Le parc roulant existant de 700 wagons d’Arkas Rail va être complété par cinq locomotives Siemens. Des coopérations, par ex. avec Duisport (développement du port sec Kartepe Terminal depuis 2015 dans le cadre d’une joint-venture) s’ajoutent à l’élargissement du propre portefeuille. À l’avenir, 350 000 à 400 000 TEU par an devraient être transbordés dans ce terminal.
Croissance organique et coopération
Ahmet Bolat, CEO von Turkish Airlines, estime le pays et les entreprises sont bien armés pour l’avenir. «La récession globale arrive, mais la Turque bénéficie d’une situation avantageuse», est son analyse. Turkish Airlines, dont le nom ne sera pas modifié a-t-il tenu à souligner, s’achemine en 2022 vers un chiffre d’affaires de 18 milliards d’USD et un bénéfice de 2 milliards d’USD. 20% seront d’ailleurs versés comme primes aux salariés après quatre augmentations salariales pendant l’année en cours.
Bien que le fret et ses marges récentes élevées (7 USD / kg au lieu de 1 USD / kg) aient contribué au résultat record, A. Bolat pense que le potentiel de croissance se trouve surtout au niveau de coopérations au sein de réseaux et de plus de fret en soute.
Son plan: «En transformant des avions passagers B777, nous allons porter successivement à 50 appareils dans dix ans notre flotte composée actuellement de 20 avions-cargos.» Le fret fait donc partie de la stratégie générale du carrier.
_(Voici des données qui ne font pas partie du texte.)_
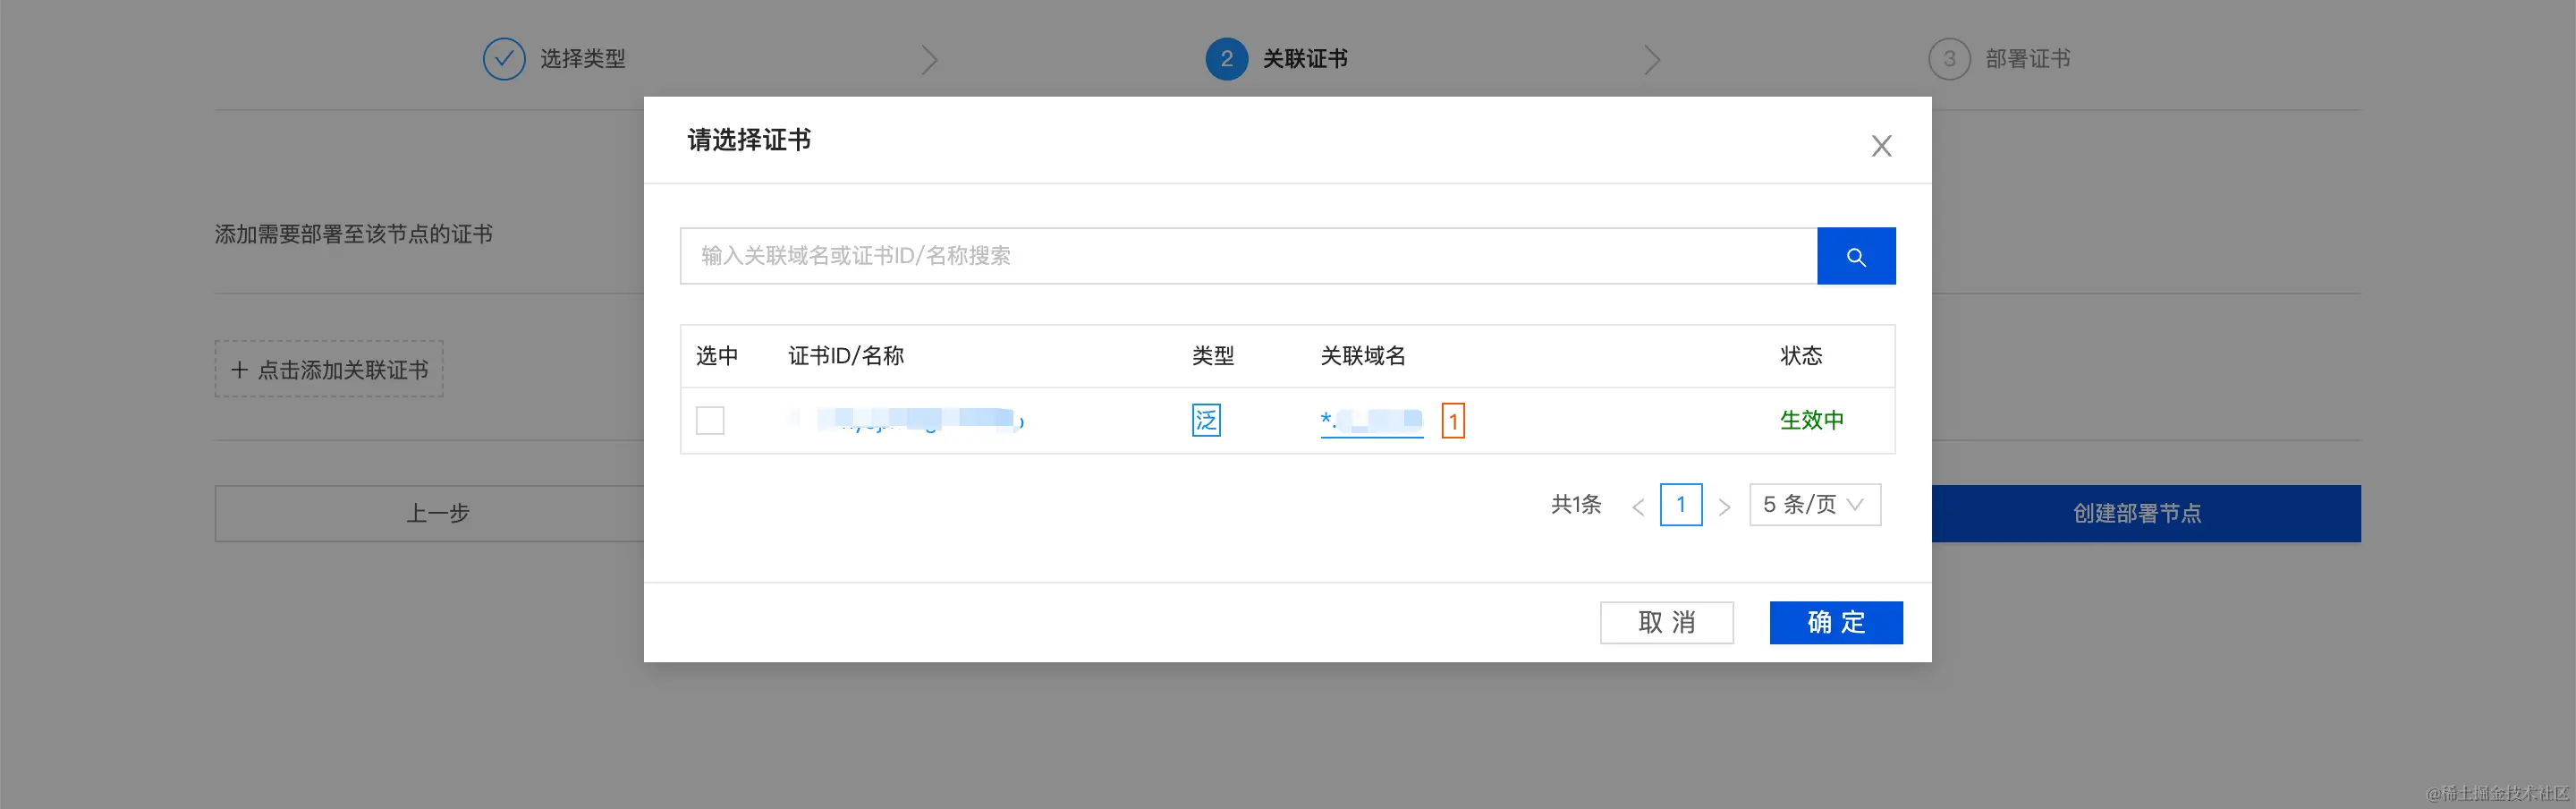This screenshot has width=2576, height=809.
Task: Click page number 1 in pagination
Action: 1681,504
Les perspectives détaillées des transports turcs ont été dessinées par le ministère des Transports et de l’Infrastructure dans son plan directeur à l’horizon 2053. «Au terme d’investissements de 183,6 milliards de 2003 à 2022, nous allons consacrer d’ici 2053 quelque 197,7 milliards d’USD aux infrastructures», a précisé le ministre adjoint Enver Iskurt.
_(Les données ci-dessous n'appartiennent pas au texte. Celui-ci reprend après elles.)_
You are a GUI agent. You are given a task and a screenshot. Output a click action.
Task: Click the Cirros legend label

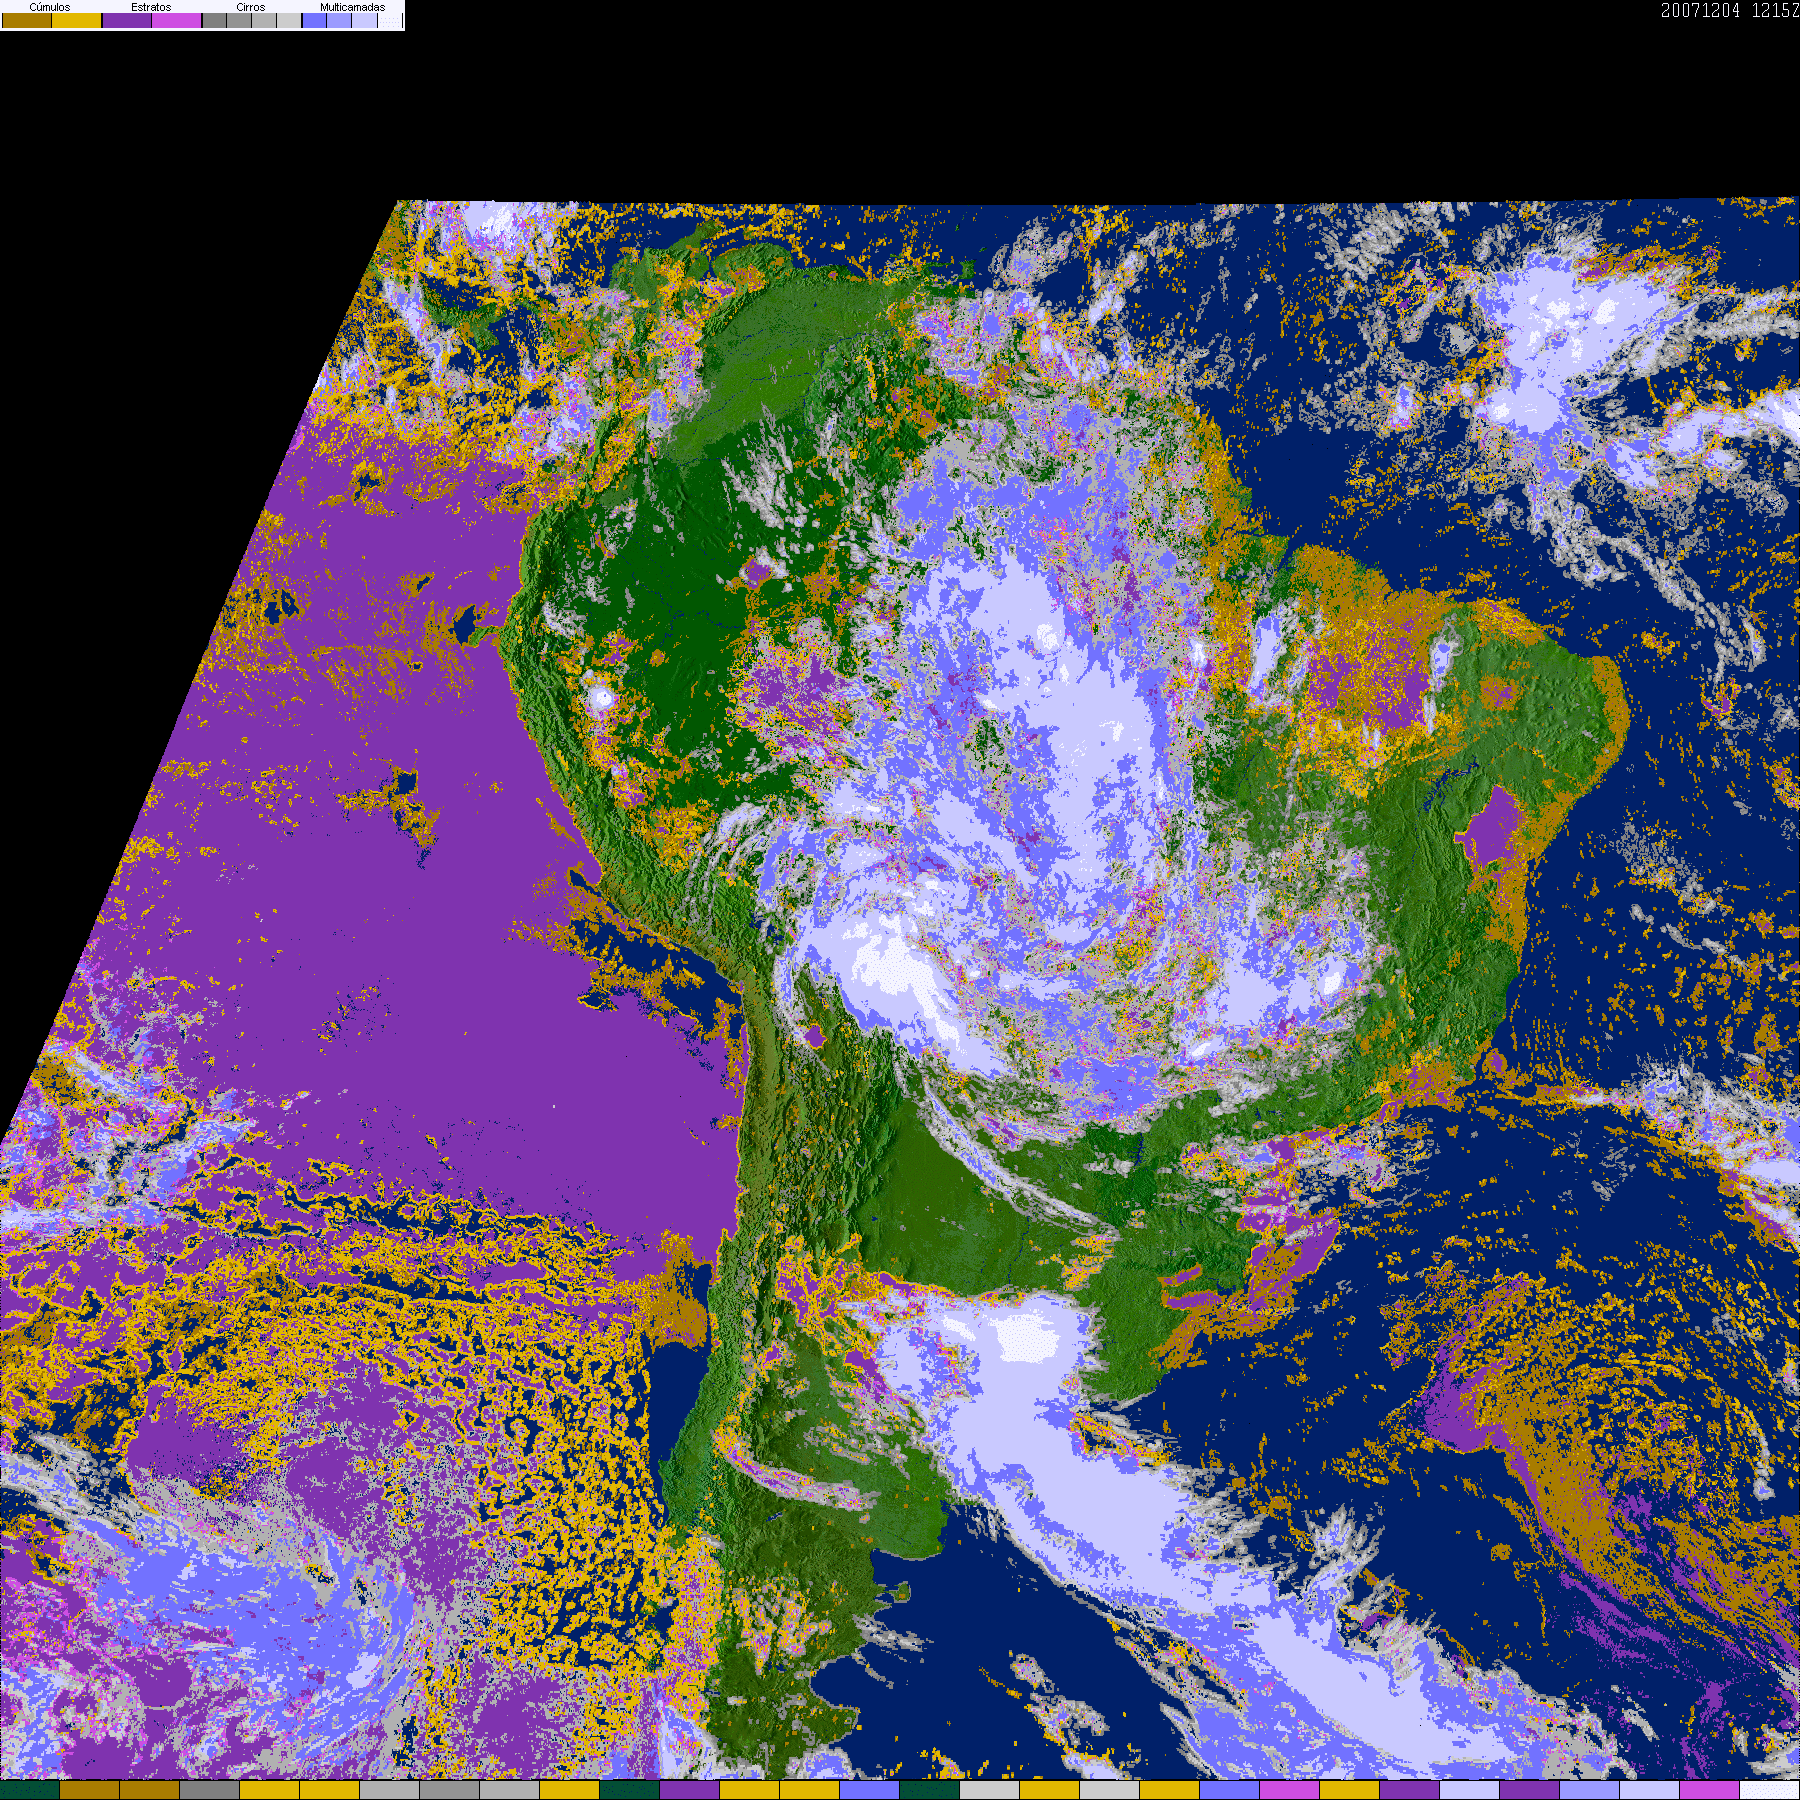[251, 7]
Les voies ferrées seraient ainsi multipliées par deux, de 13 000 à 28 600 km. La Turquie compte remédier au goulet d’étranglement entre l’Asie et l’Europe par une ligne ferroviaire sur le troisième pont du Bosphore située entre les voies routières. «Le projet est prometteur et le plan de financement commun avec l’Union européenne d’un montant de 6,8 milliards d’USD est en place», ajoute E. Iskurt. Ce projet fait partie d’un concept général du corridor du milieu qui va relier l’Anatolie à la Bulgarie grâce à une ligne ferroviaire supplémentaire de 160 km de long. L’appel d’offres en 2023 sera suivi d’une phase de construction de quatre ans.
Les planifications portant sur des décennies sont semées d’embûches, c’est bien connu. En même temps, un regard craintif et restreint sur l’avenir est rarement récompensé. La Turquie continue d’en être très éloignée.